Fully paid lending

Hi Jeremy - have you done any research on fully paid lending? If the goal is to buy and hold for the long term, it seems like earning extra money by lending out the shares you own would be a good idea but am curious to hear your thoughts

Hi @Mike_B!

Some platforms have begun offering this recently. It is most applicable to people who own individual stocks (and certain ETFs), especially the ones that are heavily shorted. If you owned something like BBBY or SNAP, the lending revenue is decent. But still, the incremental yield you get is relatively small. If you own something like AAPL, the lending revenue is incredibly small (practically non-existent). Why? Because supply is high (it is owned by almost every index fund, almost all of which are waiting and ready to lend it out) and the demand to short a security like AAPL is relatively low.

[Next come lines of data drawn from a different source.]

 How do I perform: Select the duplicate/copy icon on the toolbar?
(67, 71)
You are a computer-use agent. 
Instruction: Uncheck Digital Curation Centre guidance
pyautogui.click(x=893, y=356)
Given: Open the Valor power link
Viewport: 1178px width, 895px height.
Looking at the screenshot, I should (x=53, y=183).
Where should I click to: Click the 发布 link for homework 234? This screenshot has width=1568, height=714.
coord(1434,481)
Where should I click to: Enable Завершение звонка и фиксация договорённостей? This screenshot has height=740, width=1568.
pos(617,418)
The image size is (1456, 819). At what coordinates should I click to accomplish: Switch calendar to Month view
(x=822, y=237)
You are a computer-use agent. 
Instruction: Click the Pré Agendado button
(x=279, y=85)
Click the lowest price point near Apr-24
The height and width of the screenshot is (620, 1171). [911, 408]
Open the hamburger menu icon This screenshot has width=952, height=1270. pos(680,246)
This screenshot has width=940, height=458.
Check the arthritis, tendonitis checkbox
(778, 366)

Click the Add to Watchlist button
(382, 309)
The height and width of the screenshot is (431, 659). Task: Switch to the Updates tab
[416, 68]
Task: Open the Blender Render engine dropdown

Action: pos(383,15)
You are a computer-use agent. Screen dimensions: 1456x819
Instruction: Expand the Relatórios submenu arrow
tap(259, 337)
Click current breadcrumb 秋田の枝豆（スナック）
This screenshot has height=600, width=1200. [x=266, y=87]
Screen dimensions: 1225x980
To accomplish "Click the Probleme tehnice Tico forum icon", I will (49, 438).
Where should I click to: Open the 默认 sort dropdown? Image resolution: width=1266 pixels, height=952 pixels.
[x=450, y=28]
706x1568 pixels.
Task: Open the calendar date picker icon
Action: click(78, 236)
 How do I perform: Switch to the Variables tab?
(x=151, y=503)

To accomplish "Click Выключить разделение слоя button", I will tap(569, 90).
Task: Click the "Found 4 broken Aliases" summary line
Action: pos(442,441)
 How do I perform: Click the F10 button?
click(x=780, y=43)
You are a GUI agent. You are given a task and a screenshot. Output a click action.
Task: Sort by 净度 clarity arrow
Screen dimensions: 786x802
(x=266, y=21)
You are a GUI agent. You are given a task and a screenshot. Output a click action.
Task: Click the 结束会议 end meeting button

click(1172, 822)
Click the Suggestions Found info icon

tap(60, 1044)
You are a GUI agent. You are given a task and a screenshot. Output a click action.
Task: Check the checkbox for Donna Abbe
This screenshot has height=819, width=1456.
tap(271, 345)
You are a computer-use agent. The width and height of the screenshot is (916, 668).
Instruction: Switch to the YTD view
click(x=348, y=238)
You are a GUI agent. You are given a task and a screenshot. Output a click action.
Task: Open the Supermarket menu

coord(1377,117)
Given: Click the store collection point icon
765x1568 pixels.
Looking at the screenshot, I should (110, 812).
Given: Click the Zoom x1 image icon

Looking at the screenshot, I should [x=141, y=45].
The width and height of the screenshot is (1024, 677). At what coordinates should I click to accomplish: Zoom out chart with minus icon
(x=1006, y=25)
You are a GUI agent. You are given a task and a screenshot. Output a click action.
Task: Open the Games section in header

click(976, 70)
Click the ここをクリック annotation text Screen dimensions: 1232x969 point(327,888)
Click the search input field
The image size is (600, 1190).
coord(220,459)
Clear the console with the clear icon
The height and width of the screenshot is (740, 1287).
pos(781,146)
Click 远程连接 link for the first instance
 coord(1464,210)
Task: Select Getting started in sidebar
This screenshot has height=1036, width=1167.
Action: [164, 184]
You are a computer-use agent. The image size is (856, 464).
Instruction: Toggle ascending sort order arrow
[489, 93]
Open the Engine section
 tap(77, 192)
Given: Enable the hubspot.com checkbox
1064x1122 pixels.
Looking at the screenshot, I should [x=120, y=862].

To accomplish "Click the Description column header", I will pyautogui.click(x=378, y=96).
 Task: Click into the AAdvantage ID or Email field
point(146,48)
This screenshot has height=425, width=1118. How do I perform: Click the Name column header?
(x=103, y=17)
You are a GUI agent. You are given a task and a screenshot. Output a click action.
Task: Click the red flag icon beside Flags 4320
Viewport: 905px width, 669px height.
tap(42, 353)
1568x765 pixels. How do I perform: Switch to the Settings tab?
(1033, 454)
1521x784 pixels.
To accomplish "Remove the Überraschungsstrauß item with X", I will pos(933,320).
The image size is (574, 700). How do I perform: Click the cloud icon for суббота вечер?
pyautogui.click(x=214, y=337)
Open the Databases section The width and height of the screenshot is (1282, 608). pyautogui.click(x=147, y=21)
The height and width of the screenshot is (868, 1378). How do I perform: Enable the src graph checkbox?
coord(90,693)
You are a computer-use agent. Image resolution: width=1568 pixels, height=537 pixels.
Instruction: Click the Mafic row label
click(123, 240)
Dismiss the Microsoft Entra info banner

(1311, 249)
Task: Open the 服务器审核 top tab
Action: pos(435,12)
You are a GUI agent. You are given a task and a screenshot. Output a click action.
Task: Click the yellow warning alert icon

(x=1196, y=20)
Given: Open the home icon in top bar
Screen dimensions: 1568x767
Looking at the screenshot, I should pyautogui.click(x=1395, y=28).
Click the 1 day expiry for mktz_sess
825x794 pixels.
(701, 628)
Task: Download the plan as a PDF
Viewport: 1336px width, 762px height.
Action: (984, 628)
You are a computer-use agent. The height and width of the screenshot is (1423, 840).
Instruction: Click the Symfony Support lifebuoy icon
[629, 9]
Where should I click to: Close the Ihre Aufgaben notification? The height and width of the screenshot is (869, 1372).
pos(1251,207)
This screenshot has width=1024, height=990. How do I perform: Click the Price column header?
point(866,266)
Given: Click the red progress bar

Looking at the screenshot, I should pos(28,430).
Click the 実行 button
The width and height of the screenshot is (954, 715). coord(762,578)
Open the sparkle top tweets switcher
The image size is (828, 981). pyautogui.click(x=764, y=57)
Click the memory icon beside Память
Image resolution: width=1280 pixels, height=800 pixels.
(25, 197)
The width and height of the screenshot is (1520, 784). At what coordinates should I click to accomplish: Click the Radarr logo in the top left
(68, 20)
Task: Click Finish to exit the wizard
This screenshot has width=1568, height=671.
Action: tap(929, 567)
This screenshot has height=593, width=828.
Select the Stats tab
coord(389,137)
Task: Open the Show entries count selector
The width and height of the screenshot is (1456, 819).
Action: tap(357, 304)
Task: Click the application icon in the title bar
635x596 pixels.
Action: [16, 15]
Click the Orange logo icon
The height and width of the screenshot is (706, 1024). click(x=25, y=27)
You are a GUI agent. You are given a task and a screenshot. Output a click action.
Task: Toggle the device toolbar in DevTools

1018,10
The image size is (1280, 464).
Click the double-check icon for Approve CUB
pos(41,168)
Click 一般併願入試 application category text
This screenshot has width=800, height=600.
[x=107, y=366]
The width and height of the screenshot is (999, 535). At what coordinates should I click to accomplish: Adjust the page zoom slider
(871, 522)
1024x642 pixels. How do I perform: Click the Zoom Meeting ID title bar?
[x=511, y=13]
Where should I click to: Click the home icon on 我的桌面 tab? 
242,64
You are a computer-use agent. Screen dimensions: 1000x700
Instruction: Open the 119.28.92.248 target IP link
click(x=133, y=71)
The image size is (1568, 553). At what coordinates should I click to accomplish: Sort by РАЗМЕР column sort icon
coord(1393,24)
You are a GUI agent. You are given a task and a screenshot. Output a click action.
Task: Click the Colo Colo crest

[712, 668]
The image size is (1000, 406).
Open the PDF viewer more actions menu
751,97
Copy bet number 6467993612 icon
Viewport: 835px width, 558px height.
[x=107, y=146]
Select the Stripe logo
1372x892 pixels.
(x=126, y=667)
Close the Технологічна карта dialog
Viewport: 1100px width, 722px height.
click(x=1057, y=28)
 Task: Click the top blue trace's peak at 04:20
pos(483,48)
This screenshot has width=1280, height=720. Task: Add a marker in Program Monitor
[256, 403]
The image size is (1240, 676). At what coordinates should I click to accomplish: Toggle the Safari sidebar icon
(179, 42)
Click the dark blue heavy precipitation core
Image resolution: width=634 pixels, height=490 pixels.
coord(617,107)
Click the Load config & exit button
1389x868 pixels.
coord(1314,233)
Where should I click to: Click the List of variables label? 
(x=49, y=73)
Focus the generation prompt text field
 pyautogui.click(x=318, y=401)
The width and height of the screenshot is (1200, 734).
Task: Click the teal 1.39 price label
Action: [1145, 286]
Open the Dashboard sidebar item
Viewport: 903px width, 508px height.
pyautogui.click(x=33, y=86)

The vast majority of ETFs and Mutual Funds lend the securities inside the fund already and give a large portion of the revenue earned from lending (“securities lending revenue”) back to the fund, which helps the fund’s performance. You can see all the details in the fund’s prospectus. So, don’t think that lending yield is something you miss out on by owning index funds / ETFs.

It’s relatively low risk and low reward. The only notable instance of risk with securities lending had to do with State Street during the 2008 financial crisis when they “gated” some of their investors. If you Google this, you will see a number of articles on this topic.

I hope this was helpful. Keep us posted with any questions!